The company’s late-2015 acquisition of House of Highlights, which has grown to 100 million followers across platforms, has given it an invaluable lab in which to make and test assumptions. The Bleacher Report brand caters to current consumption trends while House of Highlights operates as “a speedboat out in front,” Spector says, focused on young and emerging audiences. With access to the younger demo, House of Highlights tests. When something works, it scales.
The Creator League itself is proof. What started as a two-person iPhone stream in 2021 grew into a multi-event franchise that now, in 2025, generates more than 600 million views.
This, combined with access to TNT Sports’ infrastructure and a long-standing tradition of hiring from within target demographics—people solving problems for themselves and their peers, not from textbooks or in theory—positions Bleacher Report to make big bets, which they often win.
In 2014, Spector greenlit Game of Zones, an animated NBA parody of Game of Thrones pitched by two freelance animators. At the time, no major sports media company had ventured into fictional, comedy-driven animation. Bleacher Report did, timing the show’s release to run alongside TNT’s NBA coverage, using the network’s reach to amplify the digital series. The show earned multiple Emmy nominations and ran for seven seasons.
Four years later, Bleacher Report launched The Champions, an animated series about UEFA Champions League players, strategically timed to Turner’s acquisition of Champions League broadcast rights. It became the publisher’s most-watched show ever. That formula—bold, creative bets paired with TNT’s tentpole events—became a blueprint for the Creator League.
The validation for the Creator League is in the competitors and copycats. The NBA has launched its own Creator Cup. The NFL brought creators to the Super Bowl. In Europe, Gerard Piqué’s Kings League and the Baller League are selling out stadiums—taking what Bleacher Report has proven digitally and translating it to physical venues packed with fans.
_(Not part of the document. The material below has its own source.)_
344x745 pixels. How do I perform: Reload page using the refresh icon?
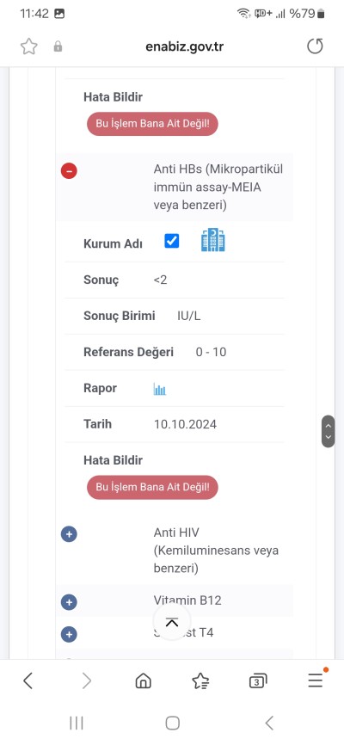[x=315, y=46]
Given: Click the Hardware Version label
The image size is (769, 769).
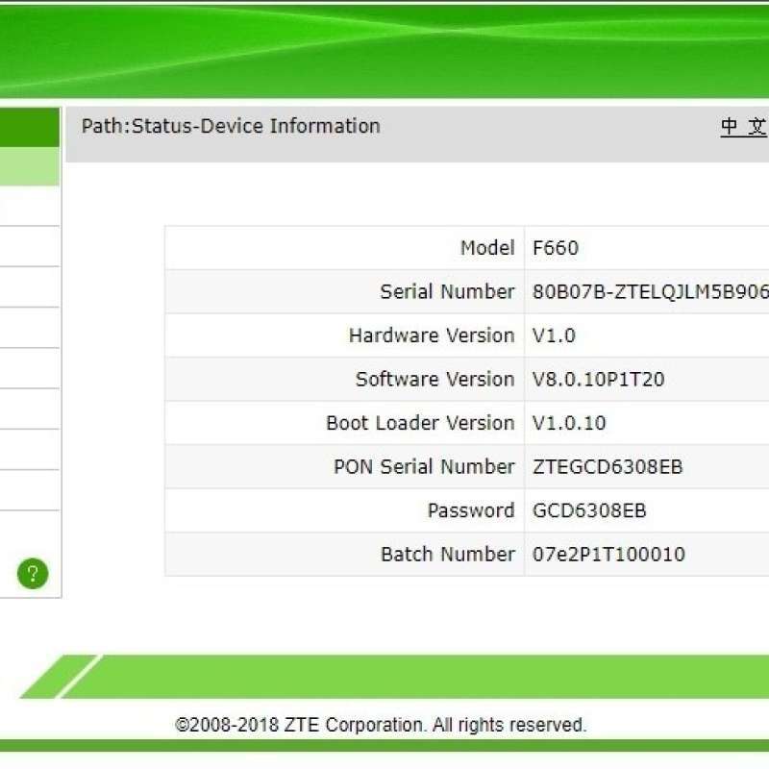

Which is exactly where Spector sees this heading. The Creator League has captured the digital, at-home audience traditional sports are losing. The next frontier, according to Spector, is bringing those 123,000 concurrent viewers—81% of them under 34—into actual arenas. Building the merchandise ecosystems. Creating destination events around TNT Sports’ biggest weekends that feel less like marketing activations and more like Coachella for sports fans raised on YouTube.
“Money follows,” Spector says. “I think that is often the mantra—the ethos—that we try and apply to our content strategy and programming philosophy. If you can scale an engaged, scaled audience, the money will follow. Start with the audience problem. Solve that, and the business will take care of itself.”